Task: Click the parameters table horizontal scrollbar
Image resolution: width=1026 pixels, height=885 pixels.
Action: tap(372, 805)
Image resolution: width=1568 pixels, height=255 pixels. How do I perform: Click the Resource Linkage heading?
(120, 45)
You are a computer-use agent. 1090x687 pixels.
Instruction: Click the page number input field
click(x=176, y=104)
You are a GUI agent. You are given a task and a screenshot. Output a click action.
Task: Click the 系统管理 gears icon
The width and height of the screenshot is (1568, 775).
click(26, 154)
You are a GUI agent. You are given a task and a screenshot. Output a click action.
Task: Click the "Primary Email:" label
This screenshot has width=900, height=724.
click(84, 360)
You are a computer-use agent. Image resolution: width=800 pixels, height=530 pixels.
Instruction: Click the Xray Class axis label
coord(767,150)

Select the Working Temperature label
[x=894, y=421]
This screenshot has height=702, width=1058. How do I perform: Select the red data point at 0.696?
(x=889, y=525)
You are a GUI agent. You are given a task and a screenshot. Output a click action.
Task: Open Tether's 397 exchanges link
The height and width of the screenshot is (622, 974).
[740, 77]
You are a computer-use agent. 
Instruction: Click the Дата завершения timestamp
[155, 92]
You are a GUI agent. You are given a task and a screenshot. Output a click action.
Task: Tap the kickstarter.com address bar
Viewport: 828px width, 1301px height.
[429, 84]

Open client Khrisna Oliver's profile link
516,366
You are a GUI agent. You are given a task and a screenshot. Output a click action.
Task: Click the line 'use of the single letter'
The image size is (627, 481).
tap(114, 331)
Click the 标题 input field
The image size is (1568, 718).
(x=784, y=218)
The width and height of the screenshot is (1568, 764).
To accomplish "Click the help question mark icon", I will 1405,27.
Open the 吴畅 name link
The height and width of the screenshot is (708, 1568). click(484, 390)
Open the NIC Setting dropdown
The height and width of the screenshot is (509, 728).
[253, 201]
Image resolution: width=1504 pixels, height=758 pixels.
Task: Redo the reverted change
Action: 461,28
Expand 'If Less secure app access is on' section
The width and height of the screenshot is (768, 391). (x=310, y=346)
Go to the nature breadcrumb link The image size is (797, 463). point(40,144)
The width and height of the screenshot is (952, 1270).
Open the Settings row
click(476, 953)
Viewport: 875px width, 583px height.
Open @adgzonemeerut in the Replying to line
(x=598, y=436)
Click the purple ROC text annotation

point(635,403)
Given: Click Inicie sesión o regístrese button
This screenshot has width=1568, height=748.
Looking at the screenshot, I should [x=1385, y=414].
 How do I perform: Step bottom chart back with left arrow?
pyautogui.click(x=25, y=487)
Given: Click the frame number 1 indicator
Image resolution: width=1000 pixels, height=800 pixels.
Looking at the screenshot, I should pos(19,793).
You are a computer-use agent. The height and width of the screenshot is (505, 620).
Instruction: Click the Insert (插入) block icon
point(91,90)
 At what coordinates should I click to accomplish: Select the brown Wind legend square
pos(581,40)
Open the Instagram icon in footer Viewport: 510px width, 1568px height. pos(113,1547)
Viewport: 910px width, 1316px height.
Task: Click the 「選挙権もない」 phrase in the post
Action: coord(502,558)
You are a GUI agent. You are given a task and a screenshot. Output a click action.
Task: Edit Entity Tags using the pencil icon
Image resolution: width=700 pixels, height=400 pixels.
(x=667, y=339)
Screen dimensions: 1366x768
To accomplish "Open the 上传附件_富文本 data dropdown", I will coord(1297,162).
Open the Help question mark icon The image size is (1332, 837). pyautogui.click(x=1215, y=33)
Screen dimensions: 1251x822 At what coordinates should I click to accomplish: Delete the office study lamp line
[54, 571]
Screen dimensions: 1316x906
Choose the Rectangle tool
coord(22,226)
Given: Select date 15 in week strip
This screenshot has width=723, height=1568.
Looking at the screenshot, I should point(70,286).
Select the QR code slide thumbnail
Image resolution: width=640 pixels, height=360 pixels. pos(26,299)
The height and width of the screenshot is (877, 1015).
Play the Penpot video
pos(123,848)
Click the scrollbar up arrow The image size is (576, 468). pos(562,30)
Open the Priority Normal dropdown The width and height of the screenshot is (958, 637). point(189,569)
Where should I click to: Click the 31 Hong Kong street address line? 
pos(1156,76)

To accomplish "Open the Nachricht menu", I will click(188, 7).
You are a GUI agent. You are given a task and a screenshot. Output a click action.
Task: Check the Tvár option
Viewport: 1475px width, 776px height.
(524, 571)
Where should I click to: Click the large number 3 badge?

**What you need to do:** Of the lines above, output exactly those from the line bearing "Task: Tap the kickstarter.com address bar" through the line bearing "Viewport: 875px width, 583px height.", inclusive.

**Written response:**
Task: Tap the kickstarter.com address bar
Viewport: 828px width, 1301px height.
[429, 84]

Open client Khrisna Oliver's profile link
516,366
You are a GUI agent. You are given a task and a screenshot. Output a click action.
Task: Click the line 'use of the single letter'
The image size is (627, 481).
tap(114, 331)
Click the 标题 input field
The image size is (1568, 718).
(x=784, y=218)
The width and height of the screenshot is (1568, 764).
To accomplish "Click the help question mark icon", I will 1405,27.
Open the 吴畅 name link
The height and width of the screenshot is (708, 1568). click(484, 390)
Open the NIC Setting dropdown
The height and width of the screenshot is (509, 728).
[253, 201]
Image resolution: width=1504 pixels, height=758 pixels.
Task: Redo the reverted change
Action: 461,28
Expand 'If Less secure app access is on' section
The width and height of the screenshot is (768, 391). (x=310, y=346)
Go to the nature breadcrumb link The image size is (797, 463). point(40,144)
The width and height of the screenshot is (952, 1270).
Open the Settings row
click(476, 953)
Viewport: 875px width, 583px height.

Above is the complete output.